Maternal measurements during pregnancy

At 30 ± 2 weeks gestation, detailed maternal anthropometric measurements including height, weight, head and mid-upper arm circumference (MUAC), skin fold thicknesses (triceps, biceps, subscapular and suprailiac) and external pelvic diameters (interspinous, intercristal and external conjugate) were measured by one of two trained observers using standardised methods. A Harpenden anthropometer (CMS instruments, London, UK) was used to measure external pelvic diameters. Measurements were taken in triplicate to the nearest 0.1 cm and average was used. The subject was asked to stand up straight with feet slightly apart and with the lower abdomen completely exposed to identify and mark the bony landmarks. Intercristal diameter was measured taking the widest transverse measurement, with the subject standing face on, by placing the tips of the callipers on the outer margins of the iliac crests. Interspinous diameter was measured, with the subject standing face on, by placing the tips of the callipers on the outer edges of the anterior superior iliac spines. External conjugate diameter was measured, with the subject standing side on, by placing one calliper tip on the anterior, upper margin of the pubic symphysis and the other on the spine of the last lumbar vertebra. Inter observer variation studies done at the time of data collection showed the amount of variation attributable to observers was only 0.004%, 0.8% and 1.2% for interspinous, intercristal and external conjugate measurements respectively. Maternal arm muscle area (AMA (cm2)) was calculated using the formula [(MUAC-π*triceps skinfold)2/4 π] [30]. We measured their husband's height and weight on the same day, or at the time of delivery, or at home. Maternal fasting plasma glucose concentration was measured as described previously [22]. Socio-economic status (SES) was assessed using Kuppuswamy score, a standard questionnaire method based on education, occupation and income of the main breadwinner [31]. We asked mothers about tobacco smoking, but none of the women were smokers.

Deliveries and measurements of babies at birth

Six hundred and seventy four women went on to deliver their babies at HMH (81% of the participants), at a gestational age ranging from 29 to 44 weeks. Detailed newborn anthropometry was performed according to a standard protocol, within 72 hours of birth, by one of four trained observers. Weight was measured using a digital weighing scale (Seca, Germany) and crown-heel (CHL) and crown-rump (CRL) lengths using a Harpenden neonatal stadiometer (CMS instruments, London). Head, chest (xiphisternum), abdominal (umbilicus) and MUAC were measured with a blank tape, marked and measured against a fixed ruler. Skinfold thicknesses (triceps and sub-scapular) were measured using Harpenden skin-fold callipers (CMS instruments, London). Of 674 babies, 324 (48.1%) were male and 350 (51.9%) female. Seven still born babies, 4 with major congenital anomalies, 51 preterm babies (< 37 weeks gestation) and 41 babies born to mothers with gestational diabetes (GDM) were excluded from this analysis, leaving 571 mother-offspring pairs (Figure 1).

Figure 1
figure 1

Flow diagram depicting the study participants included for analysis.

Statistical Methods

Variables not satisfying normality assumptions were either log transformed (maternal weight, body mass index (BMI), maternal and neonatal skin-fold thicknesses) or square root transformed (supra-iliac skin-fold).

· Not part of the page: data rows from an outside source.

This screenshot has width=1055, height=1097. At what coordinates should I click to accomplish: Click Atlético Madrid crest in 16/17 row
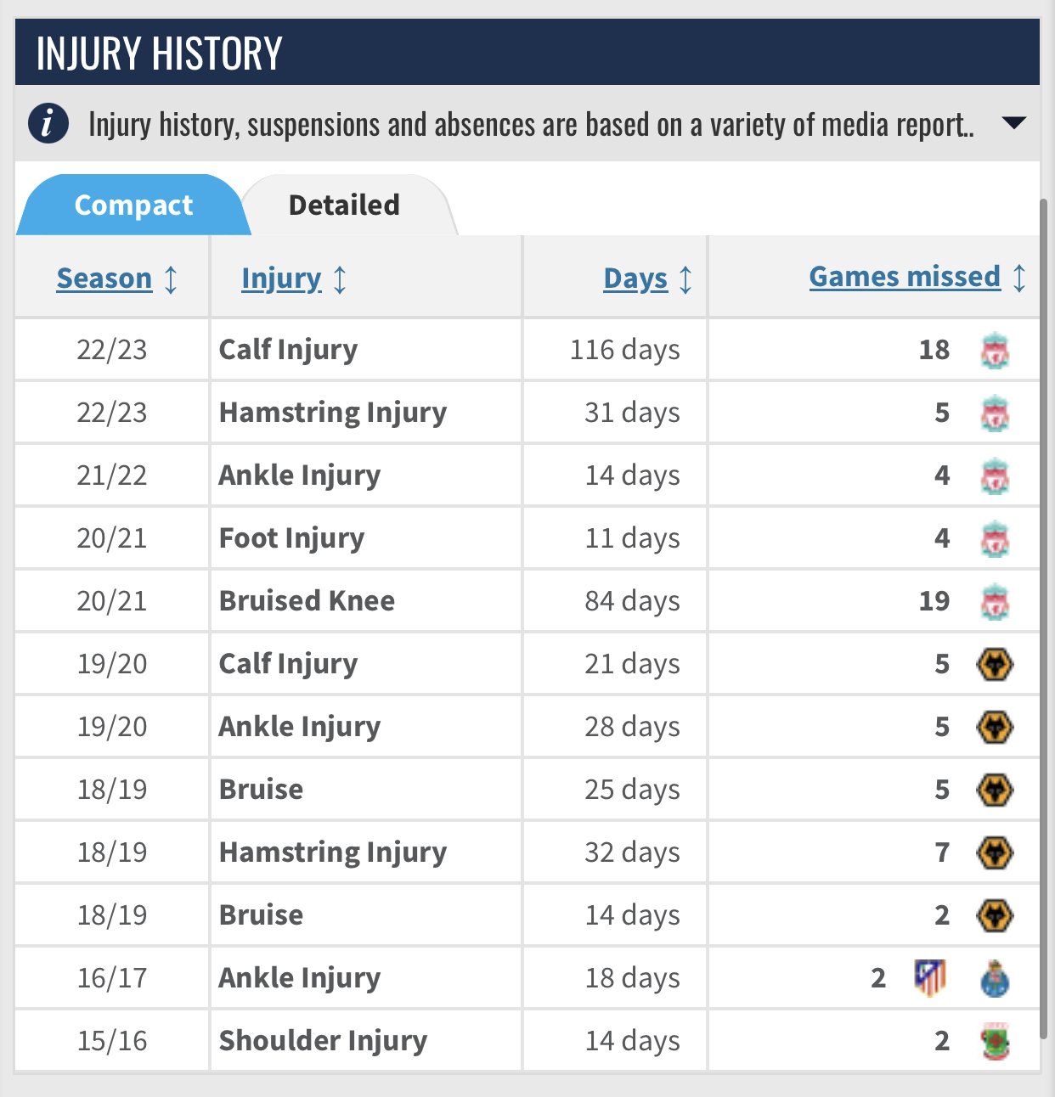coord(930,978)
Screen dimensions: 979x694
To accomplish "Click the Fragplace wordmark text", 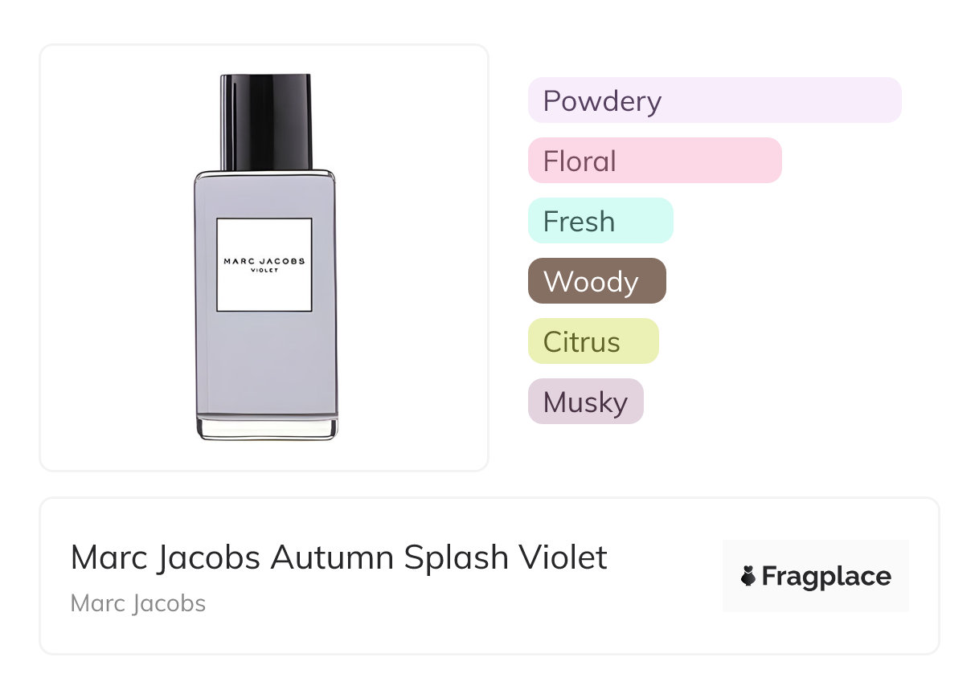I will click(x=826, y=577).
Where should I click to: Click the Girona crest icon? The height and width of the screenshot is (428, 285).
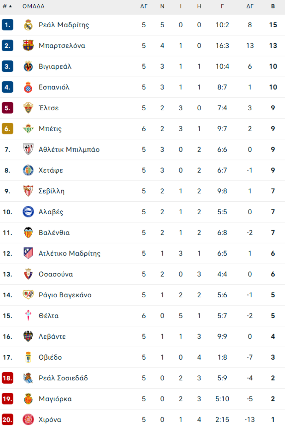(28, 419)
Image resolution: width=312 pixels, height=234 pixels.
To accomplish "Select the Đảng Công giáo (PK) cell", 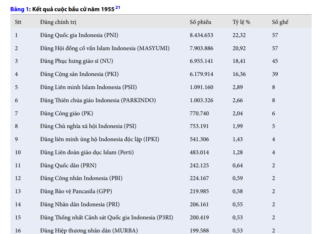I will click(x=67, y=113).
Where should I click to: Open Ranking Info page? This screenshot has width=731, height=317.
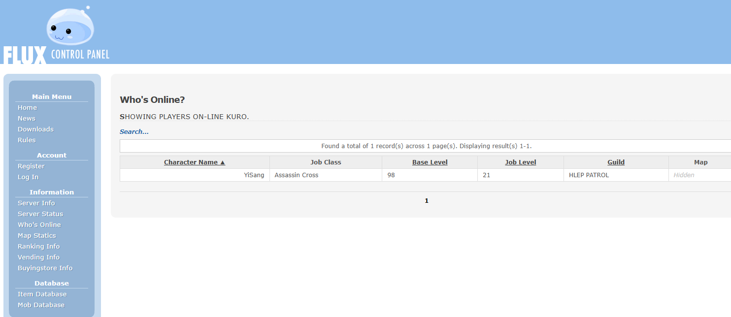point(38,247)
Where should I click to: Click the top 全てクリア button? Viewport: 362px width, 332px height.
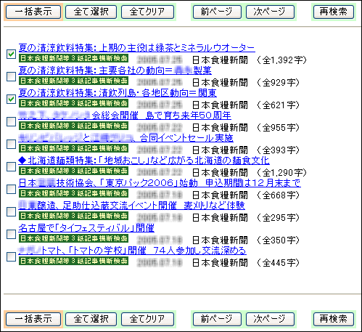pyautogui.click(x=147, y=12)
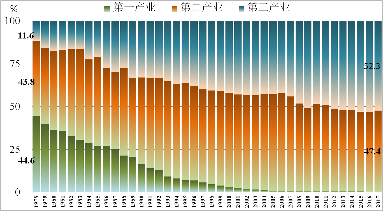Click the green 第一产业 legend swatch
383x211 pixels.
coord(108,8)
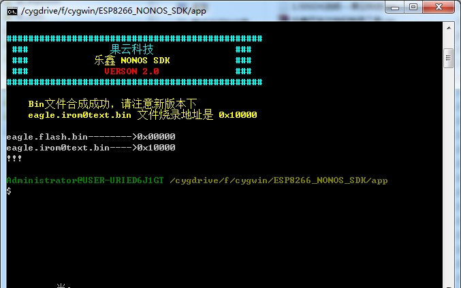Viewport: 461px width, 288px height.
Task: Click the red VERSON 2.0 text
Action: pyautogui.click(x=131, y=71)
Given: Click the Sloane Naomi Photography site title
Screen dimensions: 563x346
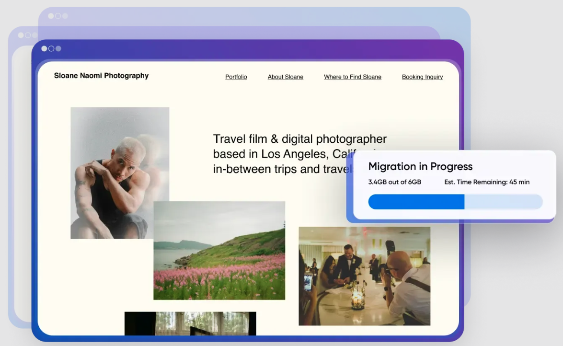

Birth measurements (unadjusted for gestation) were used in PCA to describe neonatal body composition. Two PCAs were performed to describe the relationships between the neonatal variables and between the maternal variables. PCA is a dimension-reduction technique [32]. The aim was to reduce the anthropometric variables into smaller sets of independent factors that retained the information that distinguished individual differences between babies or mothers. The extracted components are a weighted linear composite of the original variables. The first component explains the most variance and each subsequent component attempts to capture the maximum of the remaining variance. Each component is orthogonal or independent of earlier components. The factor loadings reflect the contribution and direction of correlation between each variable and component. These are used for interpretation, and as such the retained factors should be biologically meaningful. Similar to a previous study [17], we examined the use of a factor rotation (varimax) to more clearly distinguish those variables that correlate highly with each component and aid interpretation. Standardised factor scores with a mean of 0 and standard deviation of 1 were ultimately produced using the rotated PCA. The correlation matrix was used to perform the PCA. Since similar factors were identified in both boys and girls, the sexes were pooled.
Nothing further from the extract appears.